WorldView-3 Satellite Image (30cm)
Wildlife Monitoring, Caribou Herd Migration - North Slope of Alaska
Copyright © MAXAR/Processed by Satellite Imaging Corporation. All rights reserved.
Click image to view
Satellite images allow scientists and conservationists to estimate patterns and rates of deforestation in and around protected areas using multispectral band combinations to produce satellite maps for the various vegetation indices. Vegetation indices such as Normalized Difference Vegetation Index (NDVI), SAVI, RESAVI, and green vegetation index maps are detailed images that give an absolute measure of the amount of vegetation present in wildlife habitats. These maps show the integrated result of environmental, physical, and natural factors affecting wildlife habitats. With calibrated data, you can routinely and quantitatively assess species count, status, and variation across habitats.
Satellite images, GIS, and global positioning systems (GPS) are being deployed to collect data for integration, analysis, modeling, and satellite map production for wildlife migration, habitat mapping, and conservation activities. With the use of GPS tracking collars and camera traps, wildlife researchers, and conservationists can collect baseline data, daily movements, and behavioral data that can provide critical information on the location of species to acquire by satellite, aerial, or UAV imagery.
Satellite sensors has been used for wildlife surveys and mappings by detecting changes related to habitat including fecal count, removal of food, burrow mounts, and habitat destruction. Worldview-3, WorldView-2, and Pleaides Neo with resolutions of 30cm can provide panchromatic and multispectral satellite imagery for the production of surveys and maps to monitor wildlife and collect accurate and precise data of many endangered species.
Artificial Intelligence (AI) and Machine Learning (ML)
The latest innovation to aid in protecting and conserving the national parks has been from the utilization of Artificial Intelligence (AI) and Machine Learning (ML) for wildlife conservation. AI for wildlife conservation takes advantage of Machine Learning and Computer Vision models. Using imagery collected by satellites or unmanned aerial vehicles (UAV) can predict behavior and provide near real-time reports of repetitive attacks by poachers that will assist anti-poaching teams in catching the offenders. This state-of-the-art technology enables scientists and conservationists to decrease illegal activities such as attacks on wildlife and natural resources.

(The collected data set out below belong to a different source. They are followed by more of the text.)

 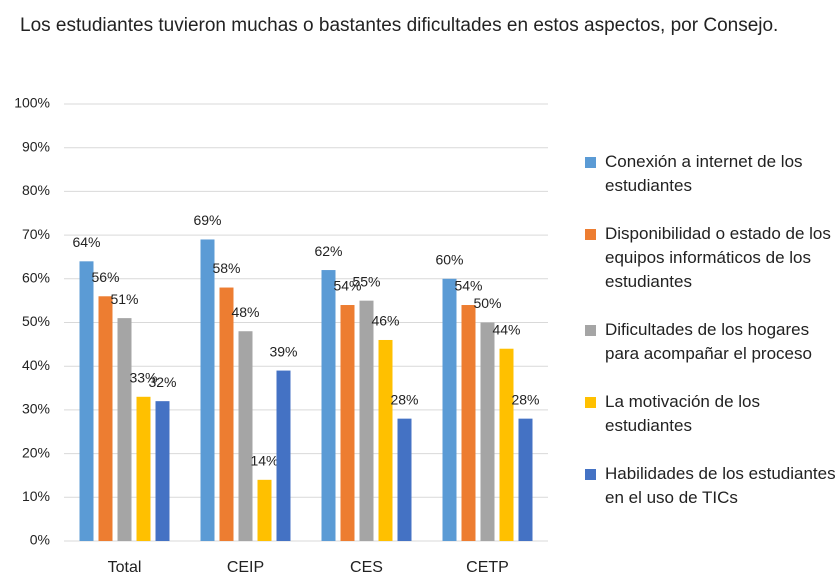 What do you see at coordinates (245, 312) in the screenshot?
I see `data-label: 48%` at bounding box center [245, 312].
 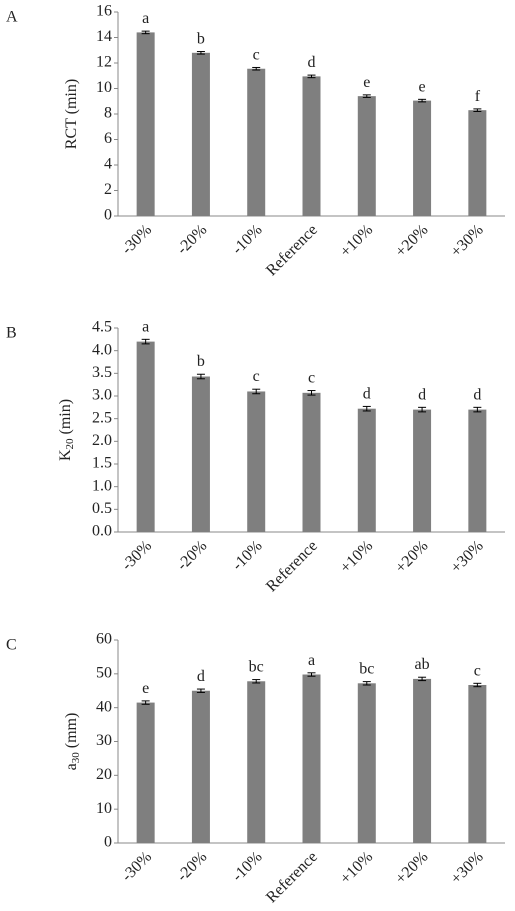 I want to click on y-axis-label-sub: 30, so click(x=76, y=758).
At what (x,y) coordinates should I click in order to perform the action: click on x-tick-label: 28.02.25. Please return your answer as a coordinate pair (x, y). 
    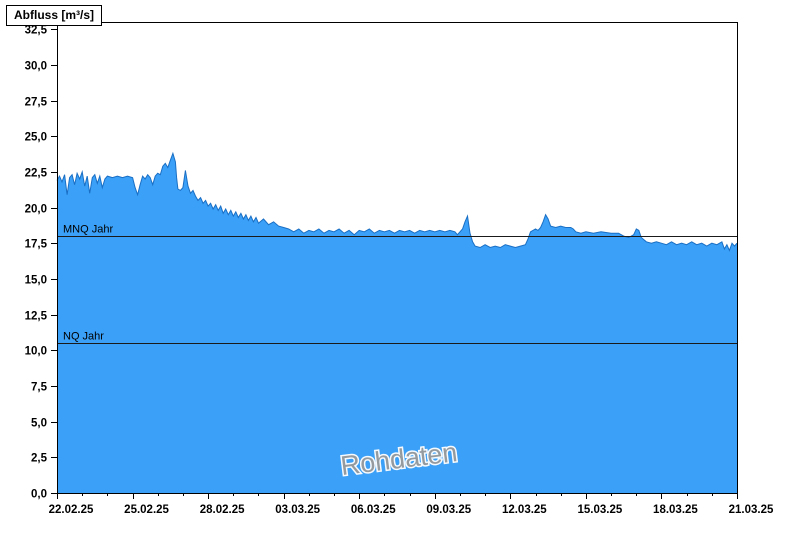
    Looking at the image, I should click on (222, 510).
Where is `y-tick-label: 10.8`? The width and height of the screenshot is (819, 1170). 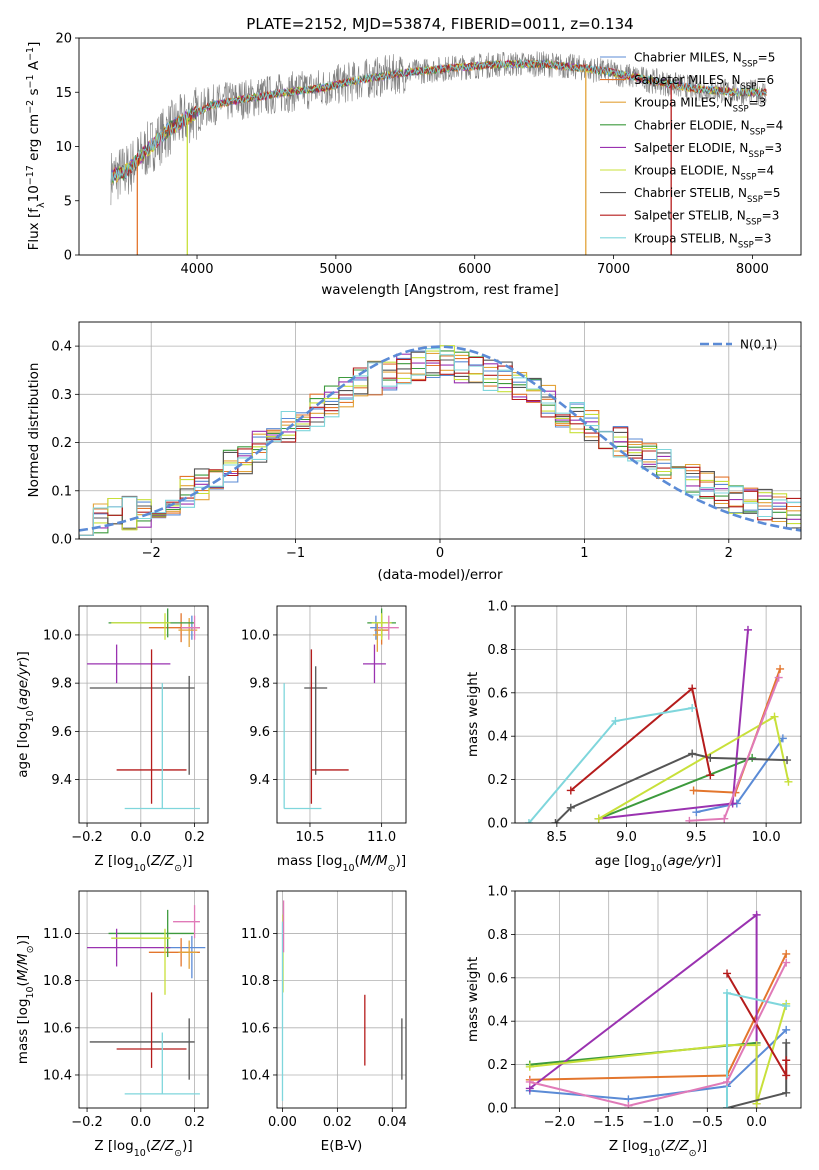 y-tick-label: 10.8 is located at coordinates (58, 982).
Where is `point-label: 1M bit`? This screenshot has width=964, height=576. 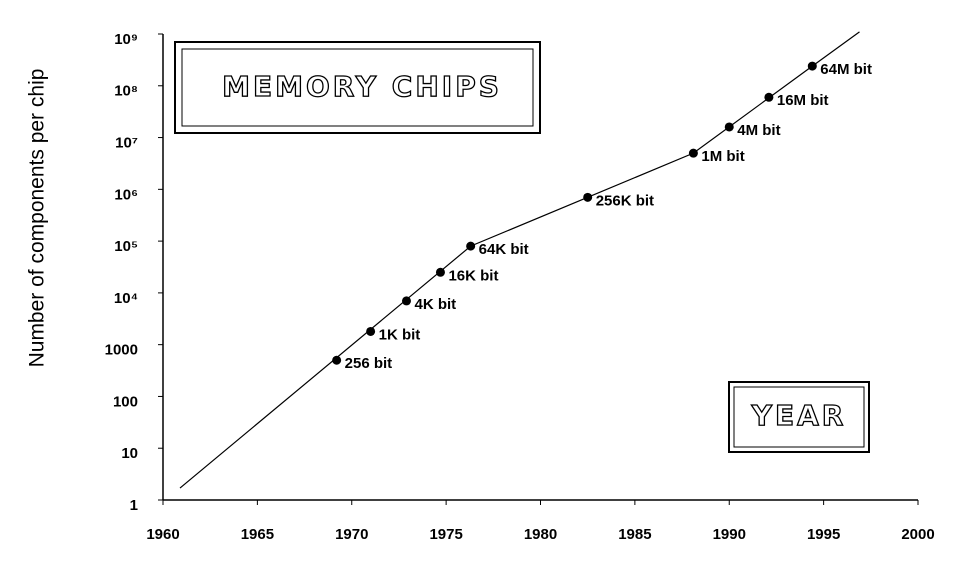 point-label: 1M bit is located at coordinates (722, 156).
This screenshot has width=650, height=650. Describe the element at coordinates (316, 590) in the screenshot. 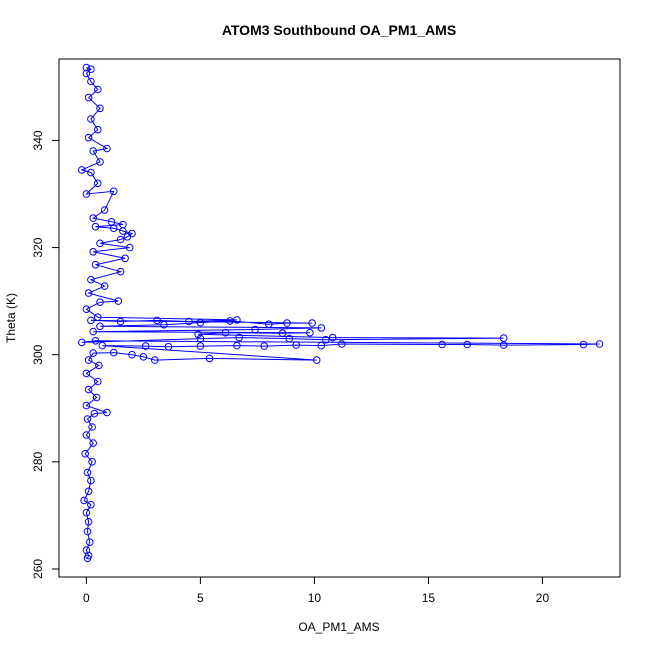

I see `x-axis: 0 5 10 15 20` at that location.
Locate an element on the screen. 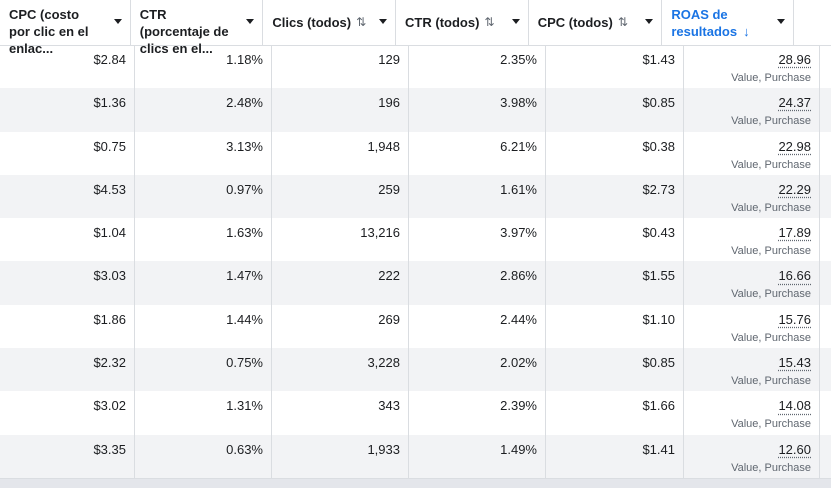 The height and width of the screenshot is (488, 831). column-header-cpc-all: CPC (todos) ⇅ is located at coordinates (596, 22).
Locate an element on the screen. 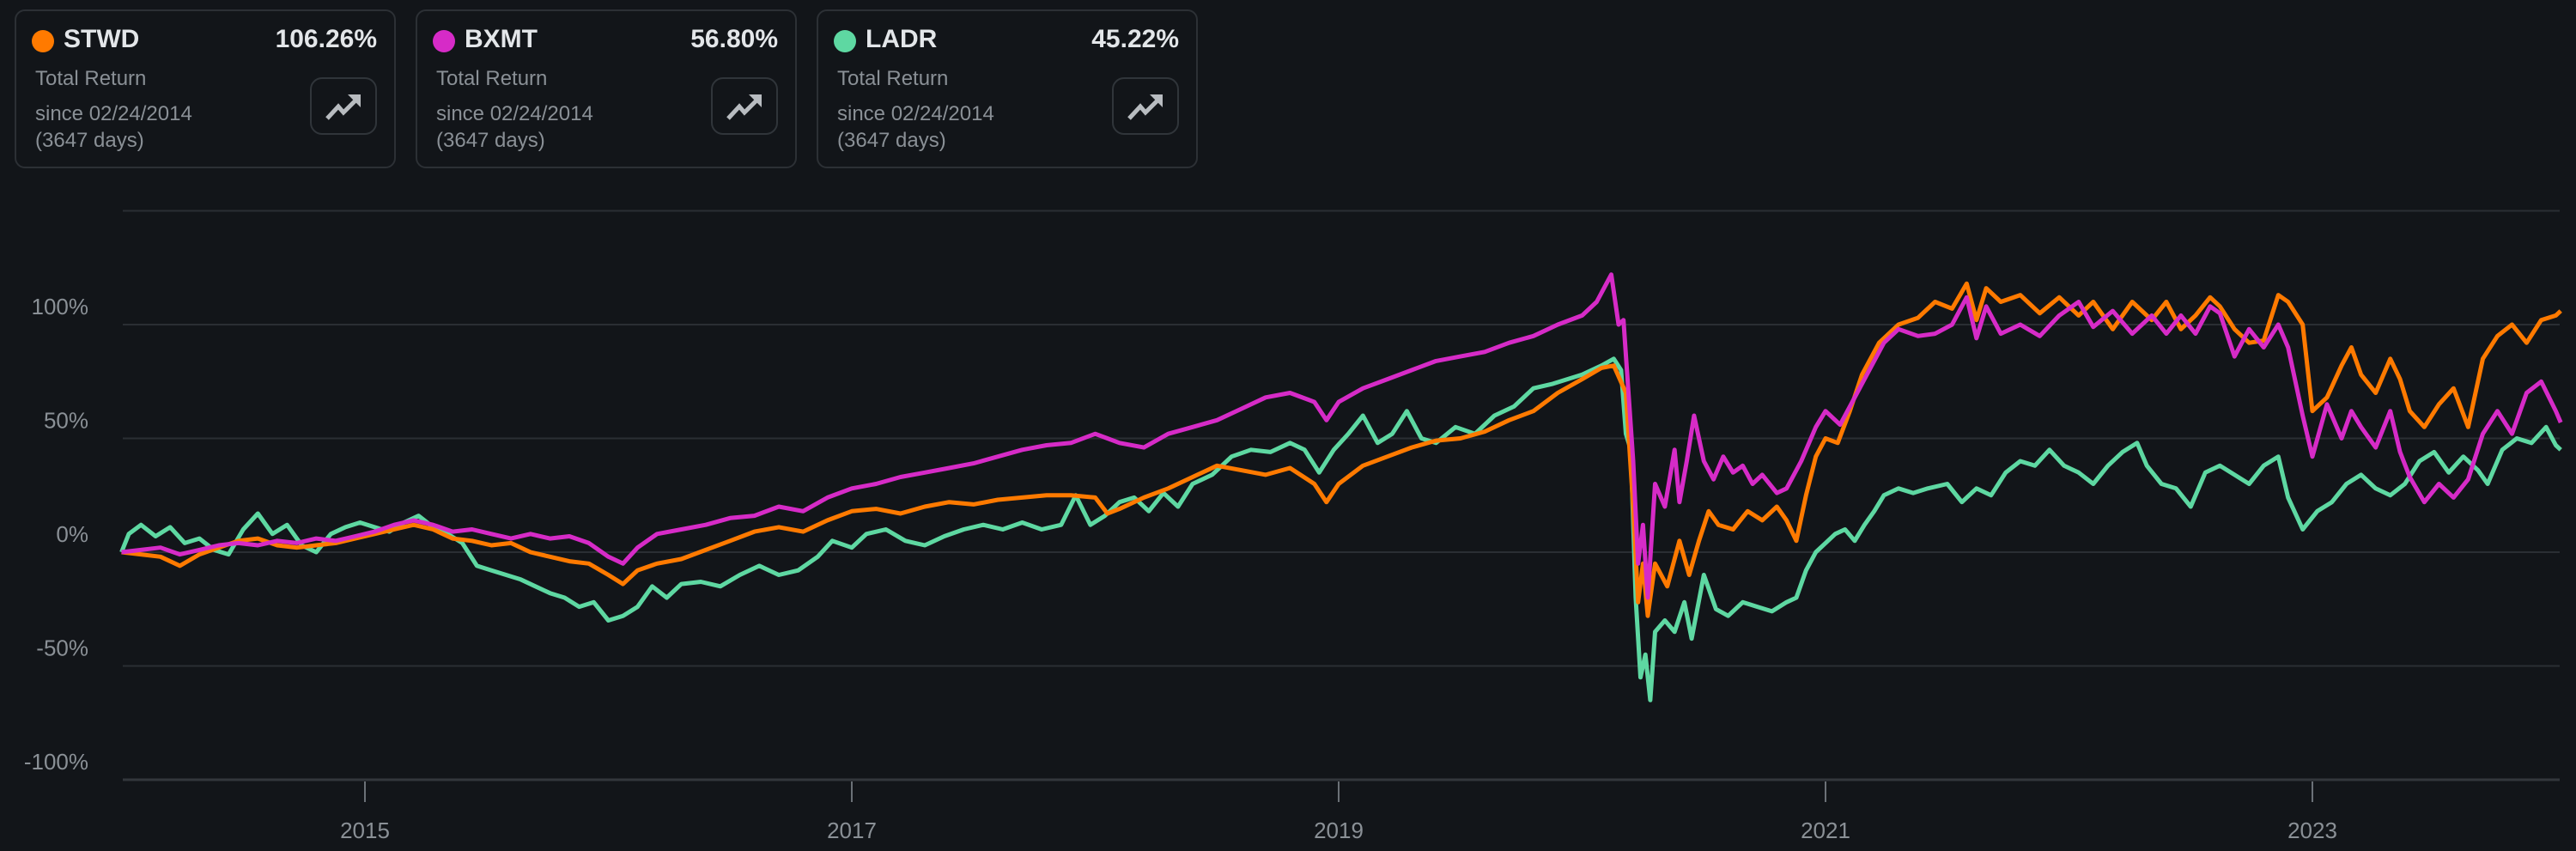  x-tick-label: 2021 is located at coordinates (1826, 830).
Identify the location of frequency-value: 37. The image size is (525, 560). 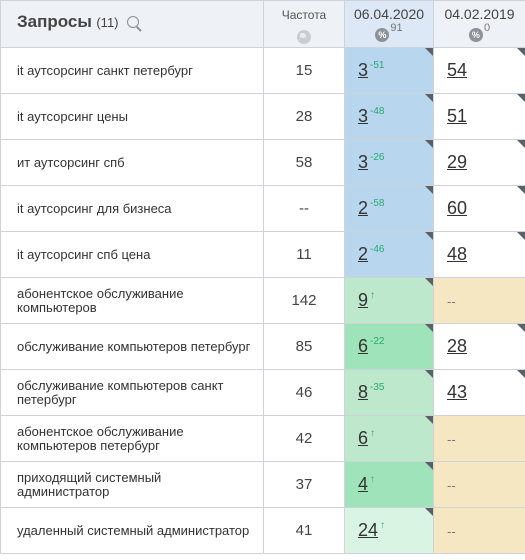
(304, 484).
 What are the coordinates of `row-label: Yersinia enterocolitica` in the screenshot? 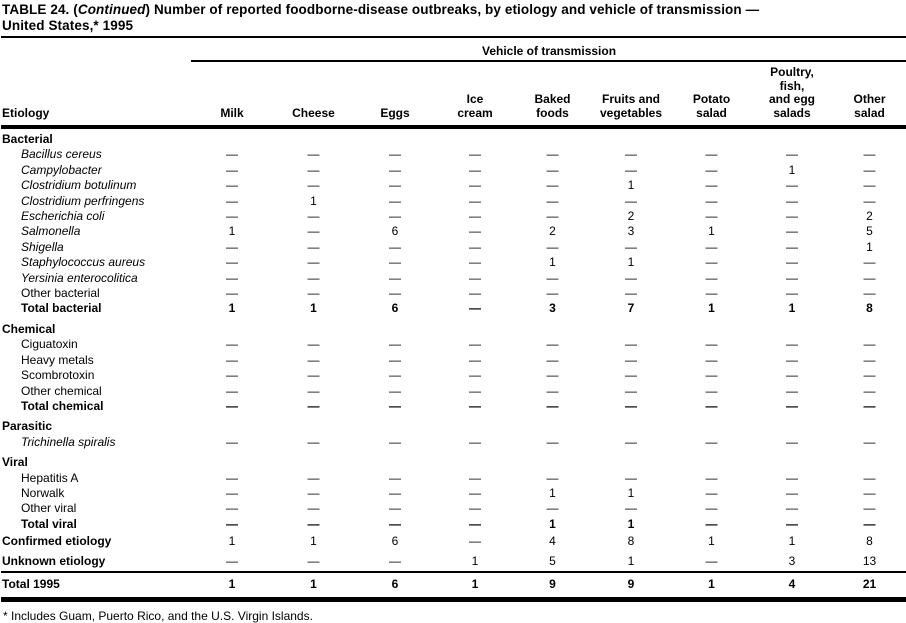 It's located at (80, 278).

AI applications are a great alternative to manual data collection, camera-trap imagery, or recording audio that can lead to days or even months of exhausting work. Using browser-based tools, programming libraries, and neural networks, AI augments conservation efforts by helping scientists and conservationists to detect and monitor wildlife by using satellite images and data to help identify a particular species that can be closely monitored to help protect the fauna and flora in the park.